Sabato ultimissimo giorno per ammirare il meraviglio mammut in piazza Unità (e farsi selfie)
Ultimo giorno disponibile doman, sabato 9 settembre, per visitare la nuova esposizione della Zoic di Trieste realtà nota a livello mondiale nella preparazione di campioni di fossili di grandi dimensioni –, ““Ice Age. I giganti dell’era Glaciale a Trieste”. Allestita nella Sala delle Colonne del Palazzo della Regione di piazza dell’Unità d’Italia (ingresso gratuito con entrata da Riva Mandracchio) la mostra ci proietta in un tempo scomparso ma incredibilmente legato al nostro, il Pleistocene, noto a tutti come l’Era Glaciale. Star assoluta dell’esposizione - realizzata grazie alla collaborazione con il Comune di Trieste e la Regione Friuli Venezia Giulia - è lo scheletro originale montato del Mammut “Otto”, come è stato chiamato dagli organizzatori - dell’altezza di 3 metri e lungo 5, che ancora per tutta la giornata (orario 10-18) potrà essere ammirato a 360 gradi dai visitatori. I resti fossilizzati di questo magnifico animale sono stati scoperti in diverse parti del mondo fornendo agli scienziati le informazioni per studiare l’evoluzione di queste creature, la loro biologia e persino il loro comportamento.
Solo a nominarlo, il Mammut, questo gigantesco pachiderma protagonista della mostra, ci evoca ricordi ancestrali che fanno parte dell’immaginario collettivo, rimandandoci a sterminate lande gelate. Con l’esposizione “Ice Age” si entra in un’epoca dove il nostro pianeta era in gran parte coperto da ghiaccio e neve, dove gli animali si adattavano al clima rigido per sopravvivere e dove gli antenati dell’uomo lottavano con creature molto più grandi di loro per procurarsi il cibo.
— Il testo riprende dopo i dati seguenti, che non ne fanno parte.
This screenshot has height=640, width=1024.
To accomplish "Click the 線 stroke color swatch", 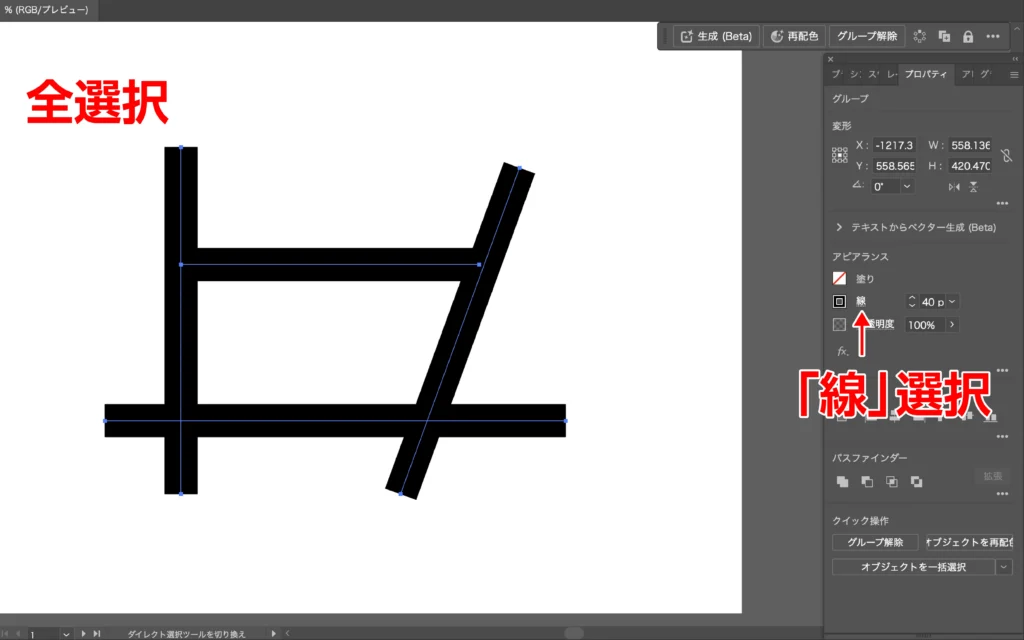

Basta chiudere gli occhi per riuscire a immaginare le lande ghiacciate della tundra, con i grandi pachidermi lanosi, i branchi di bisonti, i rinoceronti e i cervi giganti che popolavano l’Europa fino a 12.000 anni fa.
Il Mammut ma non solo: in mostra, infatti, anche un rinoceronte lanoso, un bisonte e un megalocero – un cervo gigante – ad affiancare il grande protagonista per dare così una visione più ambia della fauna che abitava la terra insieme ai nostri antenati preistorici. Un percorso espositivo che il visitatore può seguire in autonomia supportato da pannelli didattici tradotti anche in lingua inglese e slovena e leggibili tramite un QrCode dedicato.